Ras proteins serve as crucial signaling modulators in cell proliferation through their ability to hydrolyze GTP and exist in a GTP “on” state and GTP “off” state. There are three different human Ras isoforms: H-ras, N-ras and K-ras (4A and 4B). Although their sequence identity is very high at the catalytic domain, these isoforms differ in their ability to activate different effectors and hence different signaling pathways. Much of the previous work on this topic has attributed this difference to the hyper variable region of Ras proteins, which contains most of the sequence variance among the isoforms and encodes specificity for differential distribution in the membrane. However, we hypothesize that sequence variation on lobe II of Ras catalytic domain alters dynamics and leads to differential preference for different effectors or modulators. In this work, we used all atom molecular dynamics to analyze the dynamics in the catalytic domain of H-ras and K-ras. We have also analyzed the dynamics of a transforming mutant of H-ras and K-ras and further studied the dynamics of an effectorselective mutant of H-ras.

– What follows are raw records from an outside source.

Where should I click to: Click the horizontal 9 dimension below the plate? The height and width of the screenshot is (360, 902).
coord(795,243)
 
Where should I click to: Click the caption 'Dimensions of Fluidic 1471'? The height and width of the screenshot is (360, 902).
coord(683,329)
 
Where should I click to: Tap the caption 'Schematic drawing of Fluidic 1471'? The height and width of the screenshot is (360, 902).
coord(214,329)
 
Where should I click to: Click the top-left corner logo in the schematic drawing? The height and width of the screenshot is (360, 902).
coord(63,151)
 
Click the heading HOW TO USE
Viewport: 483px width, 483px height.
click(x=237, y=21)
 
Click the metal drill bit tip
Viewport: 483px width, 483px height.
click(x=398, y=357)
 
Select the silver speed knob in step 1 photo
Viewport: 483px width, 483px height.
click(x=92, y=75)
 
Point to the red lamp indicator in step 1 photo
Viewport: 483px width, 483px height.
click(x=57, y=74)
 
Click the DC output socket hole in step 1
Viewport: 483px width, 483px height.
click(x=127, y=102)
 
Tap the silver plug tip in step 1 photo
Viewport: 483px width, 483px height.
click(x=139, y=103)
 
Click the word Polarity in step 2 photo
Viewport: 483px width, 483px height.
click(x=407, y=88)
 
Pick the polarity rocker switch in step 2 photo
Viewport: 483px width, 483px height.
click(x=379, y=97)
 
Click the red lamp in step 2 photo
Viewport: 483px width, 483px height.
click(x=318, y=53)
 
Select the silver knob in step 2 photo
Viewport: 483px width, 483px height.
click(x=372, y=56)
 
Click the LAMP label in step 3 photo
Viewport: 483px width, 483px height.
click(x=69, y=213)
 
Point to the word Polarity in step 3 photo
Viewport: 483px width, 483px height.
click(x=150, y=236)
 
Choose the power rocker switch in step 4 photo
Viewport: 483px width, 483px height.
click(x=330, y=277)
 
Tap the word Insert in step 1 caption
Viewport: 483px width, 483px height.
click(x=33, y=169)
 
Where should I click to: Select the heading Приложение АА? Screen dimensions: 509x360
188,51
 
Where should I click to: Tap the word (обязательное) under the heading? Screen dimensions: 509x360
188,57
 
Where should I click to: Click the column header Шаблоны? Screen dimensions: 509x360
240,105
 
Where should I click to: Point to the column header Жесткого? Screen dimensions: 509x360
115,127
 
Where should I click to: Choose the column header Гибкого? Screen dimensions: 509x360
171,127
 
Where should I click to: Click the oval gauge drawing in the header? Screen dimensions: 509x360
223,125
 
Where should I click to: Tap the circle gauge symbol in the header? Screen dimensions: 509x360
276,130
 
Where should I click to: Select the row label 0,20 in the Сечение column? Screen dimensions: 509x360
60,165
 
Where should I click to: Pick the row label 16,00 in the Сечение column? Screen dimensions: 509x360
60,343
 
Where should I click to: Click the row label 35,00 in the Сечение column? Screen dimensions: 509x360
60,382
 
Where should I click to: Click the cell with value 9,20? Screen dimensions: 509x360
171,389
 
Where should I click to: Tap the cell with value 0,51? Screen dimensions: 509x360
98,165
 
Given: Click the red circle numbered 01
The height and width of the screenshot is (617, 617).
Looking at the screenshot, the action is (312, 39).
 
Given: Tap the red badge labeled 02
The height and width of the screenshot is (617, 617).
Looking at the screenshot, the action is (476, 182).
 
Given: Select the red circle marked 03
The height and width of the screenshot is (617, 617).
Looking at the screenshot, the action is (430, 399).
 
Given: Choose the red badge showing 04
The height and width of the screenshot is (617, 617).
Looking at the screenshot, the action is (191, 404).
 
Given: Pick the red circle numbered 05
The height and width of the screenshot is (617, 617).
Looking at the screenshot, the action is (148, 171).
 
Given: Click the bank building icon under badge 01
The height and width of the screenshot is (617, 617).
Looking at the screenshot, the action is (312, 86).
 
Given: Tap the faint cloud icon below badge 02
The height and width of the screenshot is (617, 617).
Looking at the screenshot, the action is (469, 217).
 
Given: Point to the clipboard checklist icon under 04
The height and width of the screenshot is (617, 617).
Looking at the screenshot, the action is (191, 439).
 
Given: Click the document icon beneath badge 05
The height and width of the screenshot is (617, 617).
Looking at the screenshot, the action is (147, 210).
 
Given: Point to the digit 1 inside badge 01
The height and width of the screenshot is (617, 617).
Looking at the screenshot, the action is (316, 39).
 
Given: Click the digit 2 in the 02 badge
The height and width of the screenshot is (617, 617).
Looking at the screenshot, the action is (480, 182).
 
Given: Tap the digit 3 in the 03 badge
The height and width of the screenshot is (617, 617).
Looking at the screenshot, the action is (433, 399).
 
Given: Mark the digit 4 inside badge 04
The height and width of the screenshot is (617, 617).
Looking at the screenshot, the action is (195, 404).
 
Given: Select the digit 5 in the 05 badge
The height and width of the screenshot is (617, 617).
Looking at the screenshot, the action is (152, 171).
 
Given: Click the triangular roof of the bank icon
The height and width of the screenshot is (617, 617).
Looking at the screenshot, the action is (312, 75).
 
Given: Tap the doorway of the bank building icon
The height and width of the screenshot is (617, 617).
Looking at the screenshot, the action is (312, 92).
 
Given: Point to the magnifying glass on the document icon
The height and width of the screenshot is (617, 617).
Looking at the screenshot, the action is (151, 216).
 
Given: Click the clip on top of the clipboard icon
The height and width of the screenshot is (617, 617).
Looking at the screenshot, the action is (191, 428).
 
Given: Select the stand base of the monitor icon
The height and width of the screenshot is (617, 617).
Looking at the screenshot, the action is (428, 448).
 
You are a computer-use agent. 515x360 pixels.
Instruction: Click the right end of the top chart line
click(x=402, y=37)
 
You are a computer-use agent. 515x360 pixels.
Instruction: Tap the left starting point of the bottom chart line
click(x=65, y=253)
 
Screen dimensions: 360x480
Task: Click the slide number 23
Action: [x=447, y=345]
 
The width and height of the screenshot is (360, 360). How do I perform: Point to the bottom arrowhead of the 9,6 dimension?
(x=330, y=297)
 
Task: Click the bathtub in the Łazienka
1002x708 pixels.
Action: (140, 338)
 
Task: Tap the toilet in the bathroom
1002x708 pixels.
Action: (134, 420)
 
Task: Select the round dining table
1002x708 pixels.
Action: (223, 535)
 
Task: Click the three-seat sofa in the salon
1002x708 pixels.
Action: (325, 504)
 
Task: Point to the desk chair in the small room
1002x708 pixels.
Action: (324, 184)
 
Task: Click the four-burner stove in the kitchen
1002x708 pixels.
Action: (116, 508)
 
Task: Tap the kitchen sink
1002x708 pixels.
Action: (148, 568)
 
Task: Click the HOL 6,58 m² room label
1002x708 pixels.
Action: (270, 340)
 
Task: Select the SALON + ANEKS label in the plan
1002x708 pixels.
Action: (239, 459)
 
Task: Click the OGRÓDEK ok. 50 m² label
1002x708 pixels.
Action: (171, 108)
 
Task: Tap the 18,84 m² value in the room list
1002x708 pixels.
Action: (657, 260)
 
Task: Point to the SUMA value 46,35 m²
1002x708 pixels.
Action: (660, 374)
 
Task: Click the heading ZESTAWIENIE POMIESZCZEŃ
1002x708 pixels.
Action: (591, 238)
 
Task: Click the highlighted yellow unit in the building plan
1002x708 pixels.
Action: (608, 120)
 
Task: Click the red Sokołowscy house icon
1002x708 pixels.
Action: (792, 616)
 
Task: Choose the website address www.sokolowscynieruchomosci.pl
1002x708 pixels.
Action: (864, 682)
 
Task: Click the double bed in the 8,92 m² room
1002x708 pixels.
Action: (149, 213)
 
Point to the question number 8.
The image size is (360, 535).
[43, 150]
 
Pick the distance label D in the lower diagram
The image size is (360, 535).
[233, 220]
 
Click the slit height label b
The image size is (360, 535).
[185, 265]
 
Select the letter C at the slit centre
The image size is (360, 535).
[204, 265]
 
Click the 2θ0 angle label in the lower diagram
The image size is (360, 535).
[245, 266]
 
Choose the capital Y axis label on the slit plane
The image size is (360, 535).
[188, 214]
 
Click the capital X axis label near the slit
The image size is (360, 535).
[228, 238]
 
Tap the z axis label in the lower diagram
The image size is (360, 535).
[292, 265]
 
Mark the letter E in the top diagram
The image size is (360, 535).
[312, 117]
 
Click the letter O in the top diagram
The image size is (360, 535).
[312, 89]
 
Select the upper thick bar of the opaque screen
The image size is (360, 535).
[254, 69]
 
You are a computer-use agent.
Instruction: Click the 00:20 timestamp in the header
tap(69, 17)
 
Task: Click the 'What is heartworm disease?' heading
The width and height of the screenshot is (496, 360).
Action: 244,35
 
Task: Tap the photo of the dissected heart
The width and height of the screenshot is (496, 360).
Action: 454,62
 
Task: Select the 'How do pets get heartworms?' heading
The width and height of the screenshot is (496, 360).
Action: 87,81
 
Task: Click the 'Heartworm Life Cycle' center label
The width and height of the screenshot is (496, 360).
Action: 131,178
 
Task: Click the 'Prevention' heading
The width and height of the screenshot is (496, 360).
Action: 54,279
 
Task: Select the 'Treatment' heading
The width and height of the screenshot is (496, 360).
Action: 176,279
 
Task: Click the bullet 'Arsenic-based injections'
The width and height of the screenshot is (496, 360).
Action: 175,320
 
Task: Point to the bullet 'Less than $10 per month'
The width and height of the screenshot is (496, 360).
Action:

Collectively we have determined that wild type K-ras is more dynamic than H-ras and that the structure of the effector binding loop more closely resembles that of the T35S Raf-selective mutant, possibly giving us a new view and insight into the v mode of effector specificity. Furthermore we have determined that specific mutations at the same location perturb the conformational equilibrium differently in H-ras and K-ras and that an enhanced oncogenic potential may arise from different structural perturbations for each point mutation of a specific isoform.